Cloud Native and S3 Compatible
Each ChubaoFS volume can be seen as a complete file system from the vantage point of one container, or multiple containers sharing data (ChubaoFS can serve both containerized and uncontainerized environments). Because ChubaoFS implements the POSIX file system semantics, it can be mounted by the Linux OS just like a local filesystem. Volume sizes can range from a few gigabytes to several terabytes. A ChubaoFS cluster can have hundreds of thousands of separate volumes, or file systems, where each volume can have Elastic Block-level storage space.
It also provides a Simple Storage Service (S3)-compatible object storage interface that can be programmed against.
ChubaoFS consists of a metadata subsystem, a data subsystem, and a resource manager. Offering both object and file storage, ChubaoFS offers strong replication consistency and is particularly well-optimized for quickly handling small files — another favorable trait for supporting cloud native workloads. ChubaoFS works well with Kubernetes as its underlying storage infrastructure in that it separates compute from storage. It has been integrated with container storage interface (CSI) and Helm.

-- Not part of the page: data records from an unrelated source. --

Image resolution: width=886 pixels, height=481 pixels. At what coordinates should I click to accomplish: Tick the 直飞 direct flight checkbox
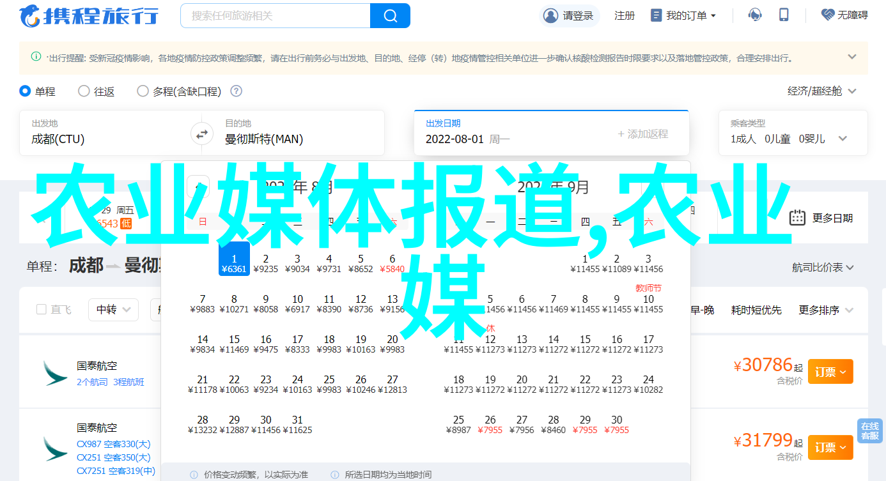click(42, 310)
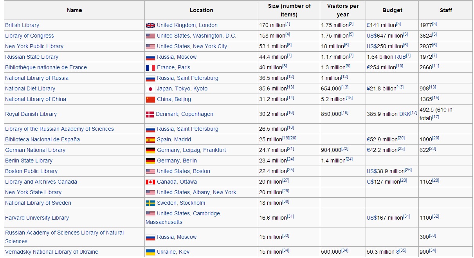Open the National Diet Library page
The image size is (474, 258).
(30, 88)
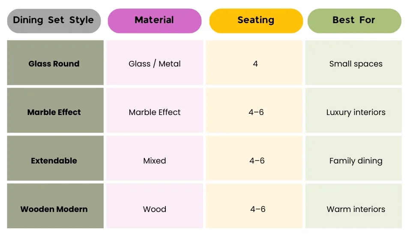Select the Wooden Modern row label
Screen dimensions: 407x236
(x=54, y=209)
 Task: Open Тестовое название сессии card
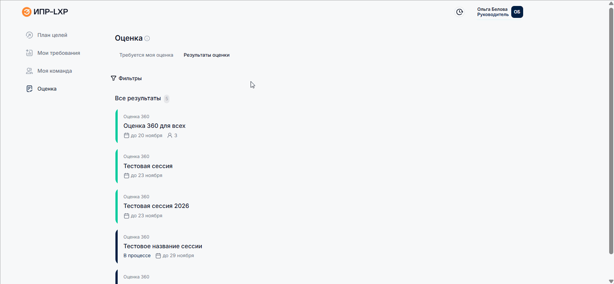click(163, 246)
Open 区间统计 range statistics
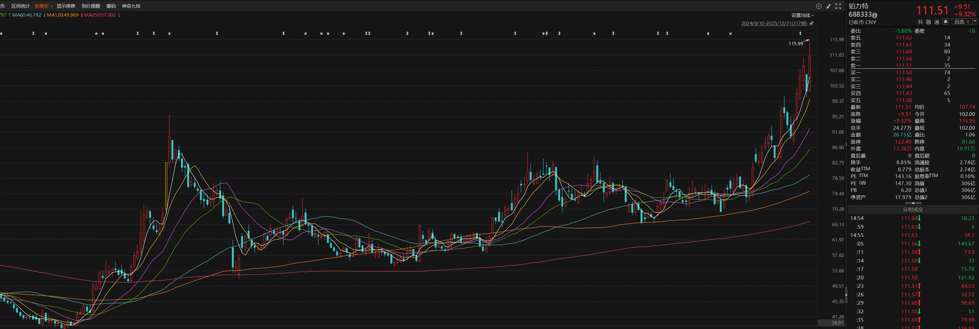 tap(21, 6)
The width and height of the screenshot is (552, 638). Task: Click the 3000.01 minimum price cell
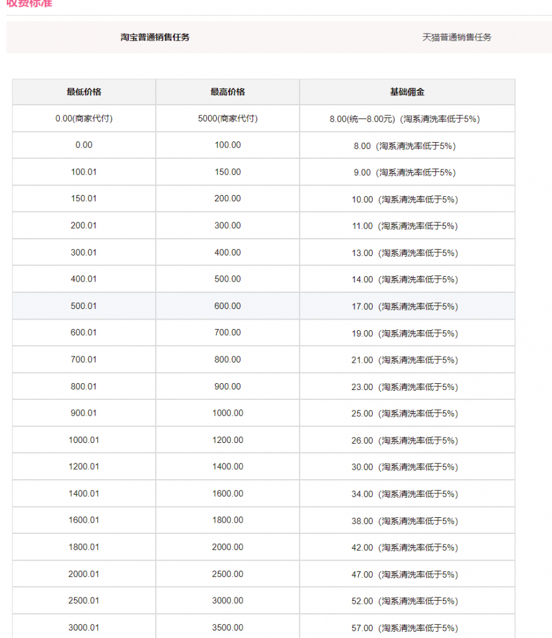(x=84, y=627)
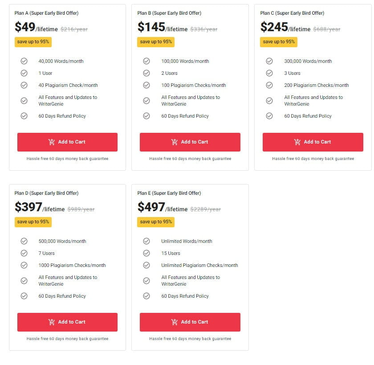Click checkmark icon beside 2 Users
Image resolution: width=374 pixels, height=365 pixels.
(x=146, y=73)
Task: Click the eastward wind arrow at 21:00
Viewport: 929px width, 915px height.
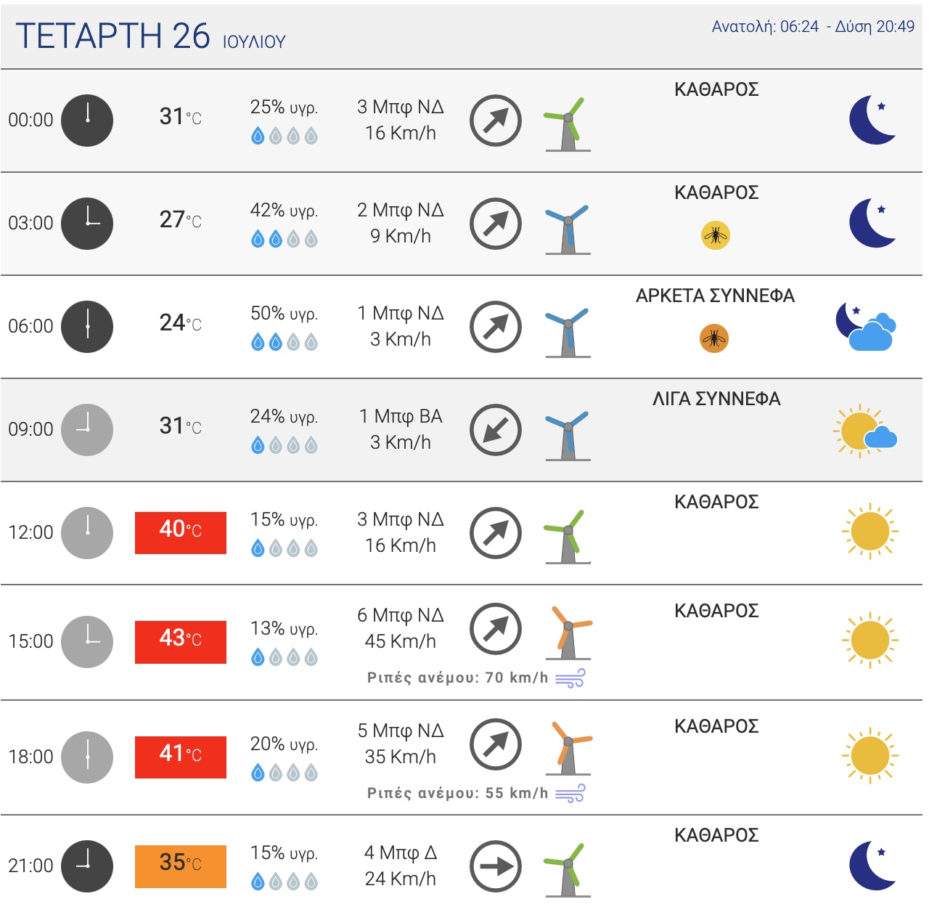Action: 496,866
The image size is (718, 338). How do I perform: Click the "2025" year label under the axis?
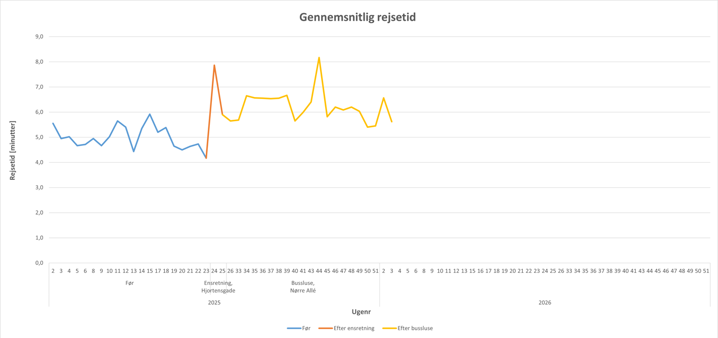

ChubaoFS is one of a number of high-performance, highly-scalable distributed file systems that are earmarked for cloud native workloads. For those who want to comparison shop, the FAQ section of the ChubaoFS site offers some critiques of other choices: Ceph can be difficult to learn and hard to optimize. Both HDFS and MooseSF suffer from single-node based metadata bottlenecks. Like ChubaoFS, Facebook’s Haystack keeps he metadata in main memory for performance, though unlike Facebook’s, ChubaoFS stores in this memory the actual physical offsets, instead of logical indices, of the file contents. Also it doesn’t require garbage collection, as files are deleted in realtime according to user requests.
According to GitHub stats, the project has, as of the time of this post, 419 commits from 19 contributors. Currently, ChubaoFS can be run on X86_64 and AMD platforms.
JD.com uses a range of open source and CNCF technologies in its ops, including Kubernetes, Vitess, Prometheus, Helm, and Harbor.